Tuesday, July 8, 2008

"Nightline" Investigates: How To Buy A Child In 10 Hours

"Nightline" Investigates: How To Buy A Child In 10 Hours
POSTED: 9:01 am EDT July 2, 2008
UPDATED: 10:17 pm EDT July 7, 2008

Special Edition of "Nightline" Explores Modern Day Slavery Tuesday, July 8th.

In early June, ABC News correspondent Dan Harris took a three-and-a-half hour flight from New York City to Port Au Prince, Haiti to buy a child slave. Within ten hours of leaving ABC News headquarters in New York City, "Nightline's" hidden cameras captured three separate offers made to Harris for the sale of a ten-year-old child slave. Prices ranged from $150 to $10,000. One broker promised to personally train the child. Another promised a "pretty" girl and offered to provide false adoption documents (*see note below) to allow the child to be taken out of the country.
Harris then met and interviewed child slaves and their masters, and explored the dire conditions that drive many rural families to send their children to live in urban households with the often unfulfilled promise of a better life and an education. Finally, he followed the heroic efforts of one mother to retrieve her child from slavery.

Harris' journey is part of a five-month long investigation into child slavery in Haiti to air as a special edition of ABC News "Nightline" on Tuesday, July 8.
* I was not able to watch this program, so I do not know if the reporter pointed out that he could not have sucessfully taken the child out of country and into the U.S. of such fake documents. Also, he had no record with USCIS to allow him to bring an adopted child into the U.S. Actual adoption takes around two (2) years in Haiti because it is such a lengthy and drawn out process. I would have loved to have seen those "adoption documents" that had been offered to the reporter. I am pretty sure that the reporter did not address this issue on the program.

Child slavery is a HUGE problem in Haiti. However, the problem is within country and across porous borders to the Dominican Republic and neighboring islands.

I spoke to UNICEF about this problem last December. Basically, UNICEF told me that there is a huge concern regarding household slavery (restavecs) within Haitian households. He said that UNICEF cannot do much about that because they cannot tell who is the household slave and who is a child of the family. Also, it is done behind closed doors.

The other real problem is the human slavery trafficing across the border to the Dominican Republic and neighboring islands of children and women. Many of the human slaves are used for household slavery and/or for sexual exploitation. He said that UNICEF cannot do much about that because they cannot control that traffic across those borders. They have estimates as to how manch children are smuggled across the border to the Dominican Republic, but those are just estimates from NGOs that operate in the area. UNICEF or the Haitian government has no means to control this across borders traffic.

So, I hope that this TV special is helping put the spotlight on the plight of Haitian children in terms of human slavery exploitation without making legal adoptions the scapegoat.


Anonymous said...

hello vera!
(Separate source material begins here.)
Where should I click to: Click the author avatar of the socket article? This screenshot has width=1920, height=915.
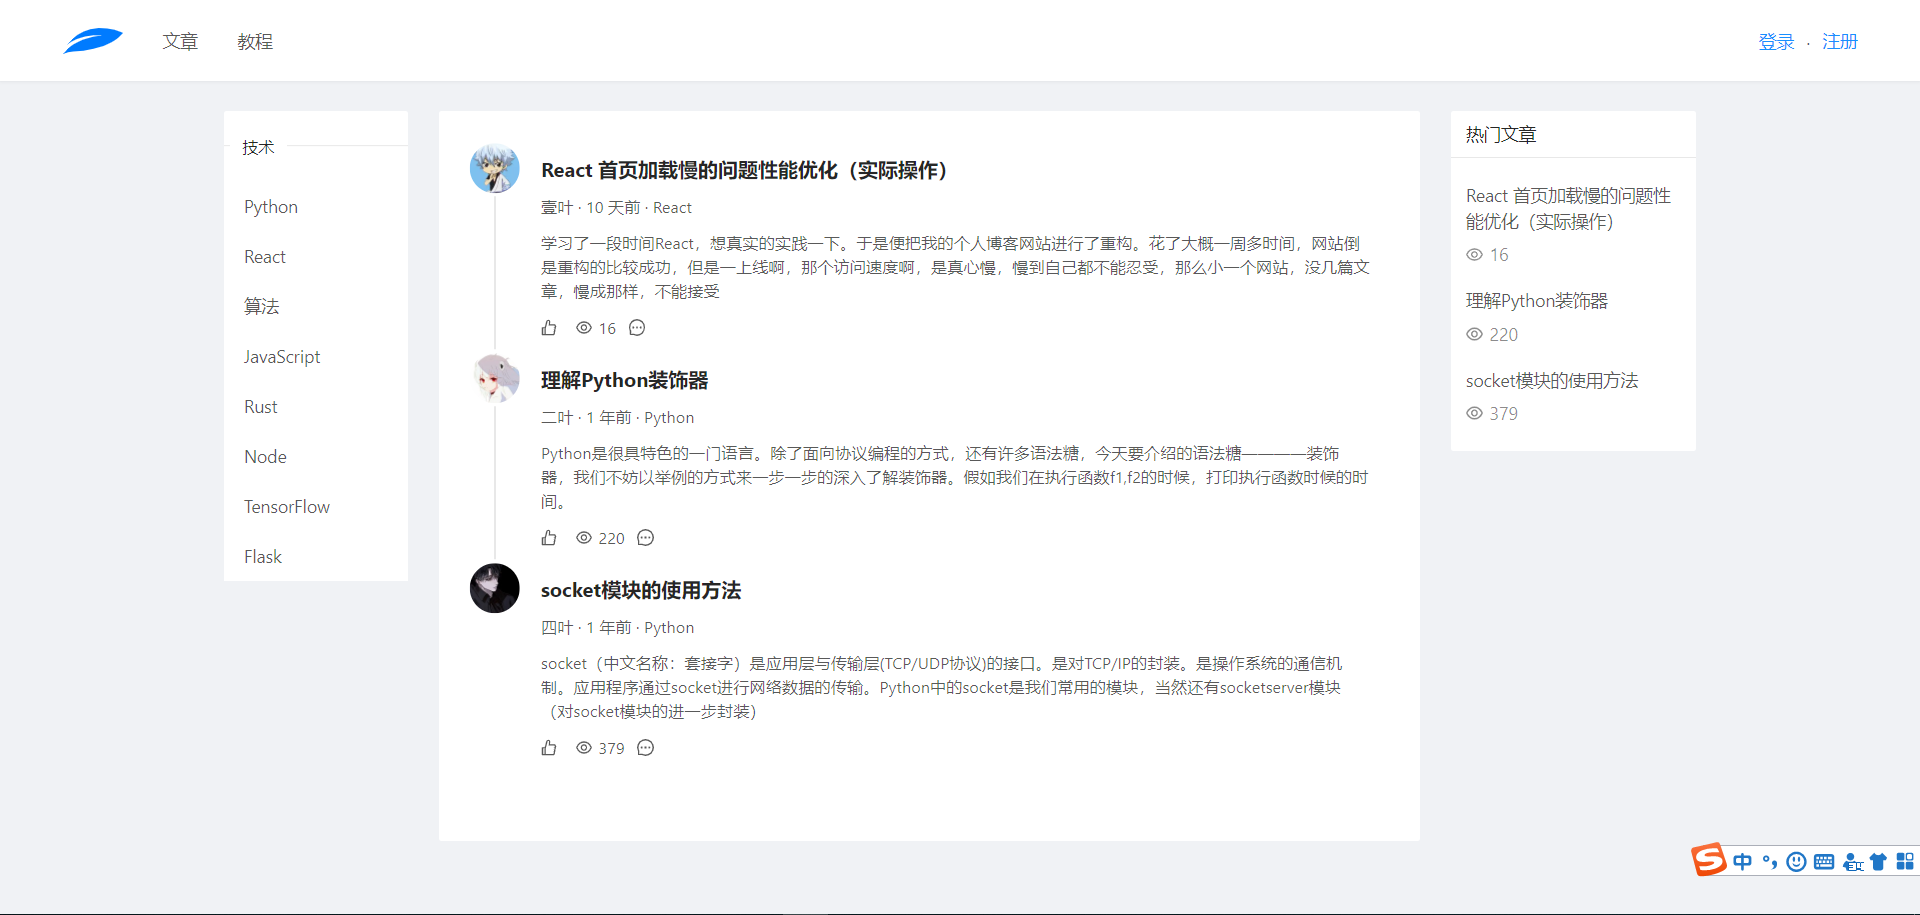tap(495, 588)
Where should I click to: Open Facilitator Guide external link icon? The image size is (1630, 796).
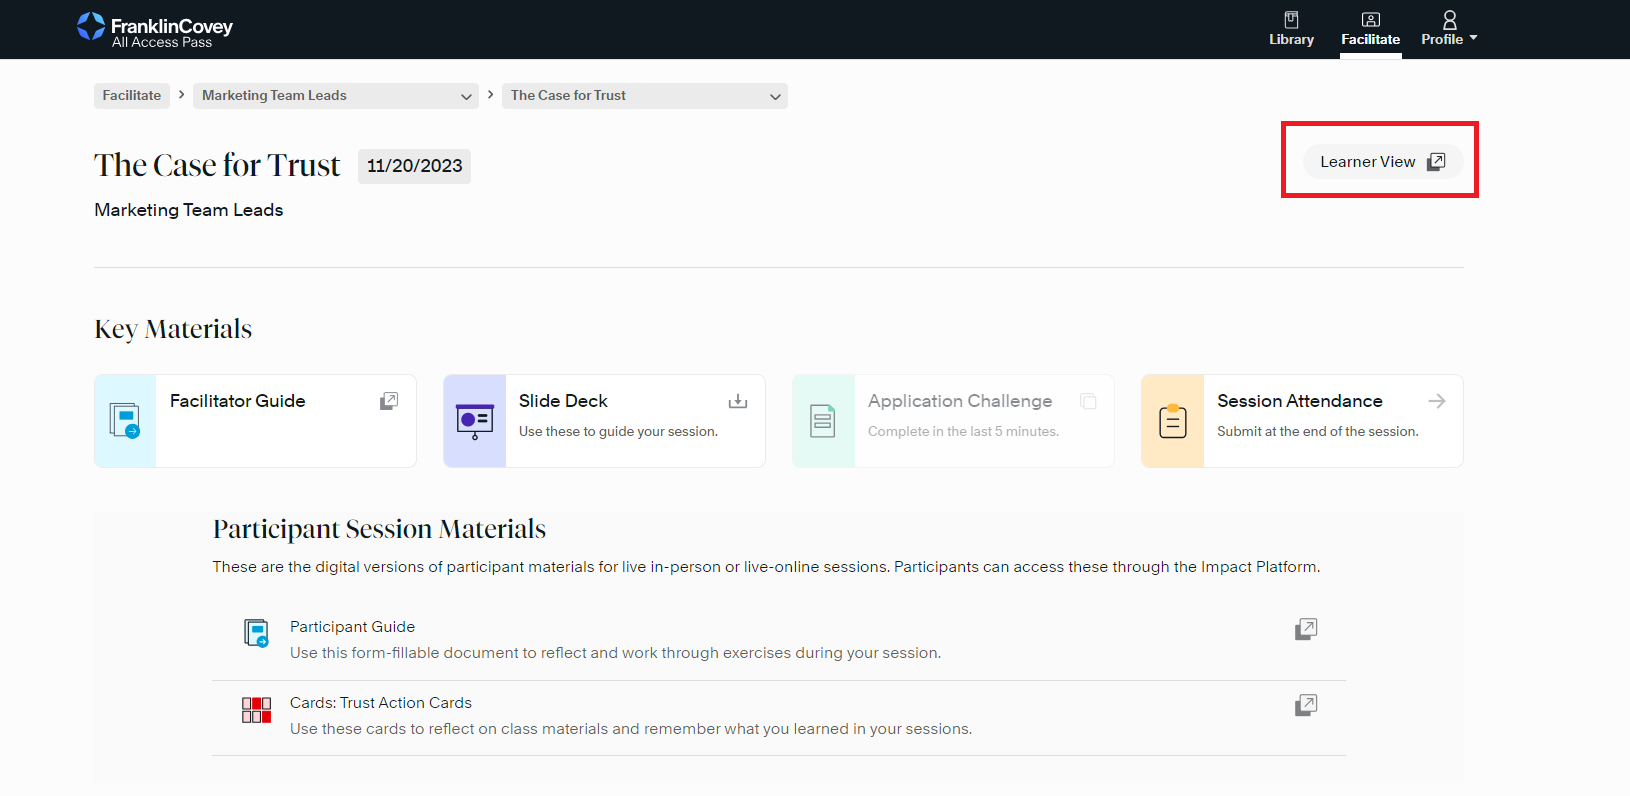click(389, 401)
I see that noone files leave the MOI of this moment. Would you know why? Y has there it a blocking? Thank you for your informations.
An adoptive french mum

Anonymous said...

No blocking. Last week some files from our orphanage came out of MOI.

kayder1996 said...

The ABC website promoting the show does not say anything about the reporter getting adoption papers. It just says the reporter was told he could get papers for the girl. It does not say what this would entail or if these papers would allow the girl to come to the US. It's pretty vague. I'm going to watch the show tonight and see what they say. Here's the link I read http://abcnews.go.com/Nightline/Story?id=5326508&page=1

Anonymous said...

Well done!!!
You could have not explain it any better. That was my first reaction when I read and watch this documentary about How to Buy a Child in 10 Hours. I am a Haitian and the ABC reporter left out a lot of important information that would have gone against his point.